Task objective ▸ Check every line of the data below for the word "Open". Copy the ones that have it.
Input data below:
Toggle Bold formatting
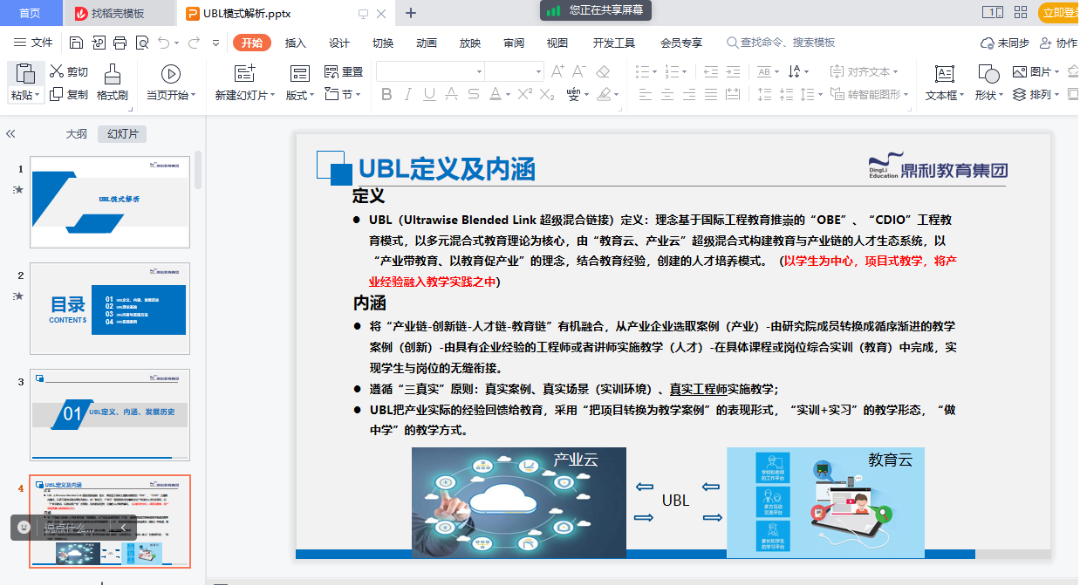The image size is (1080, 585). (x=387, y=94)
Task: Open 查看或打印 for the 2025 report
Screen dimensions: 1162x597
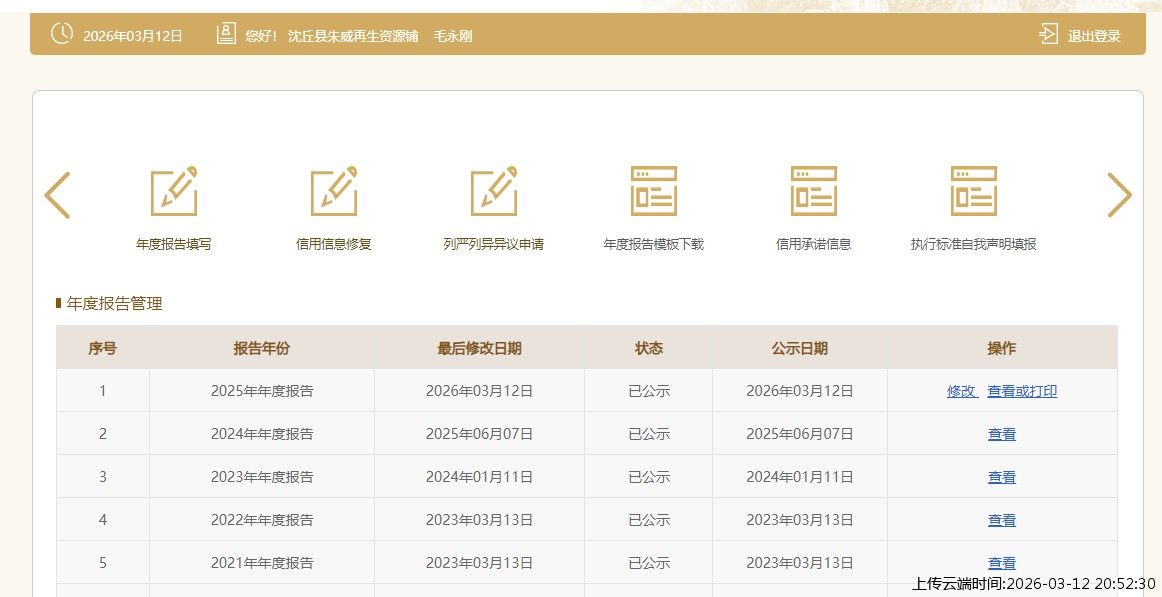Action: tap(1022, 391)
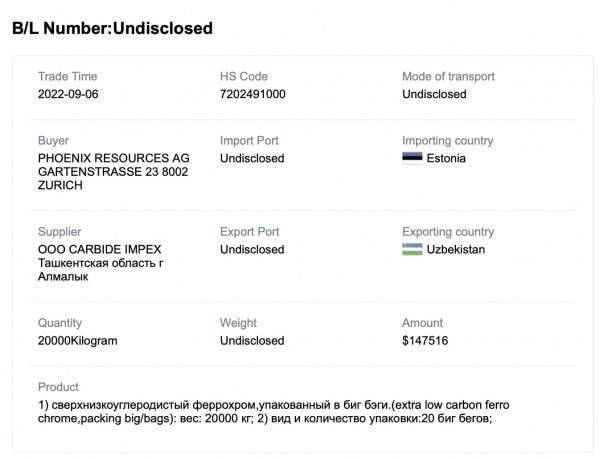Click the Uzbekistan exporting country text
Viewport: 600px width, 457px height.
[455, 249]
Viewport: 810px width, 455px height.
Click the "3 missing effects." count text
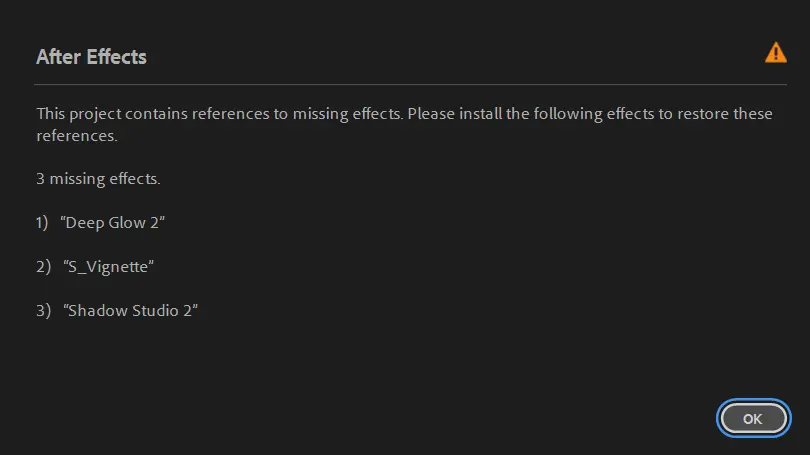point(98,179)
End of Input data.
Input data below:
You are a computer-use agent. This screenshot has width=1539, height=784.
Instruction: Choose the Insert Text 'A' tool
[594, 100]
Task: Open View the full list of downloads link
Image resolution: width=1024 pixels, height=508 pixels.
End of Input data.
Input data below:
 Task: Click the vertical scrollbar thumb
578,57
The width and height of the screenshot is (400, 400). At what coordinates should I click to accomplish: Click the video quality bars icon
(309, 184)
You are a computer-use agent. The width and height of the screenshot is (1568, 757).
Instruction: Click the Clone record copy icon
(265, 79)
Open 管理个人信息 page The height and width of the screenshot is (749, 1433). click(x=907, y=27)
End of Input data.
Result below ▸
Task: Open 查看或打印 for the 2025 report
Task: Open View the full list of downloads link
Open 管理个人信息 page The height and width of the screenshot is (749, 1433). click(x=907, y=27)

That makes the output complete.